Additions, the unintended consequences haven't revealed themselves fully yet.
One thing I personally dislike about electricity, cable internet, and fibre optic, is what they do to the visual appeal of the built environs. Could be underground, but only areas missed that boat.
Not saying the trade-offs, if any, won't be worth it though.
And is latency in Asia or the Caribbean or anywhere else outside of North America that bad? Nah.
In 2020, latency from almost every continent is good enough for 99.99% of use cases.
Good enough that I can sit here in Bangkok and use Vim all day remotely into servers in Texas without any difficulty.
Starlink will be awesome for the majority of the world. Even "gamers" (if the pricing is good).
Many years ago, before life got so busy, I used to play FPS games online over various forms of dialup and then (somewhat) faster links.

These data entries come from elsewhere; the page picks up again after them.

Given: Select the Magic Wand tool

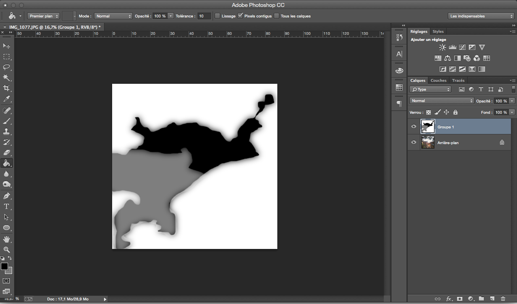Looking at the screenshot, I should click(x=6, y=78).
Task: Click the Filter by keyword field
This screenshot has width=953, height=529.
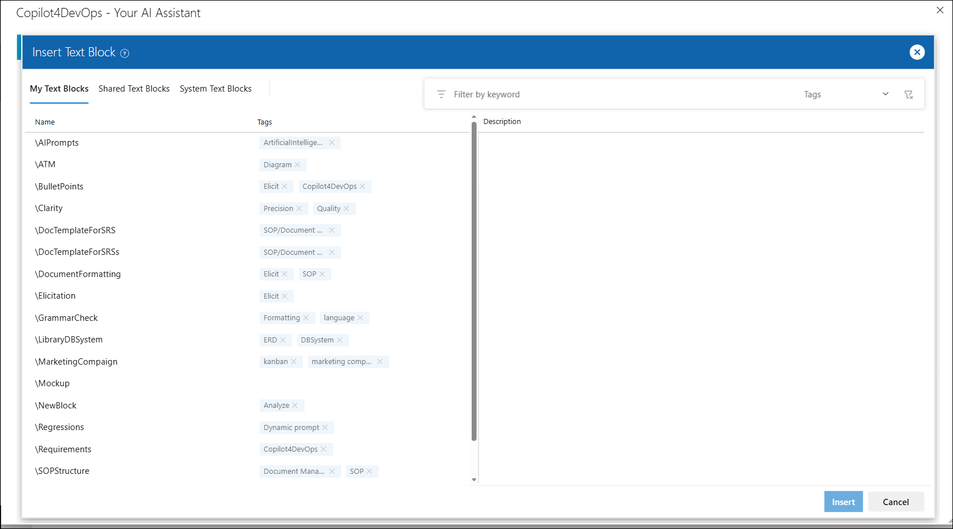Action: coord(568,94)
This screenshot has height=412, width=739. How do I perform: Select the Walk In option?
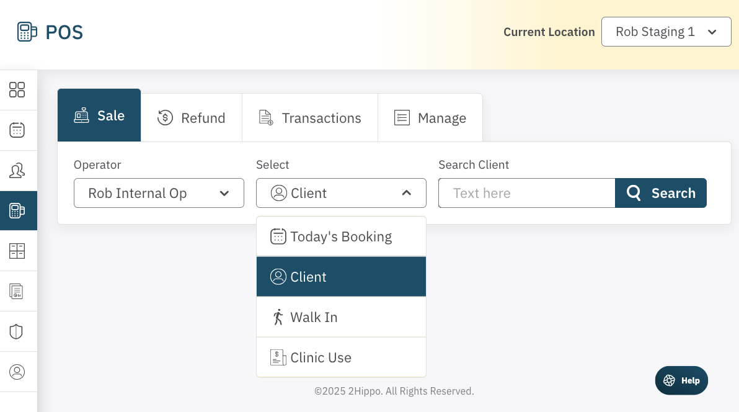tap(341, 317)
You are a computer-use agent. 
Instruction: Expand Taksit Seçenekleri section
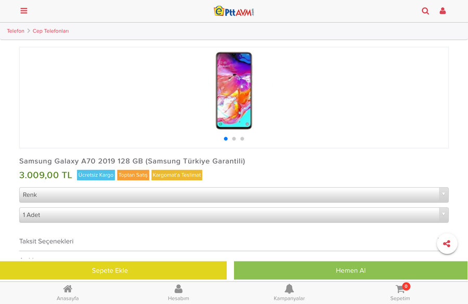229,242
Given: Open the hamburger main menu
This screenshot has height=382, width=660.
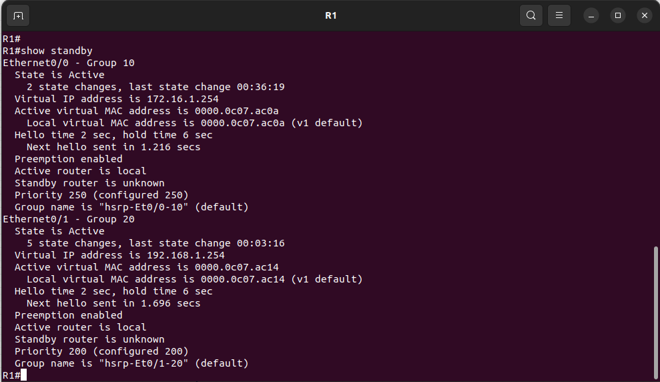Looking at the screenshot, I should (559, 15).
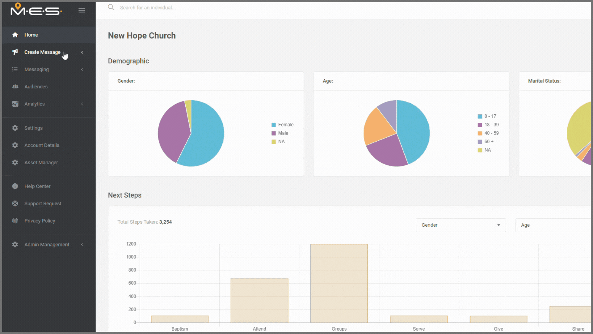Expand the Admin Management submenu chevron
Viewport: 593px width, 334px height.
click(x=82, y=245)
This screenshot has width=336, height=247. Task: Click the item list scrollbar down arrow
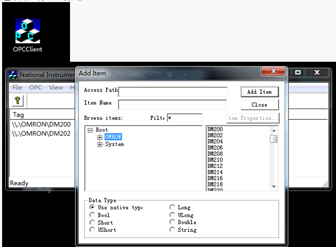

Bandwidth was fine, if you were patient about downloads, but latency caused real problems, even on "good" days when you could get close to 100ms on some of the better links. In short, 100ms latency (taken from another thread) is definitely enough to cause problems for many games, and would also make things like stadia/geforce now/playstation now not viable. This doesn't mean it's not useful tech - I can think of many useful applications, but I don't think we can just handwave away all the cases where 100ms of latency might, actually, cause an issue.
Elon confirmed the target is <20ms and <10ms over time.
Chrome's devtools will let you simulate this. It's not pretty but it is better than nothing.
* Yes yes yes, Elon promises better than that, but 30-90ms is what it's currently tested at.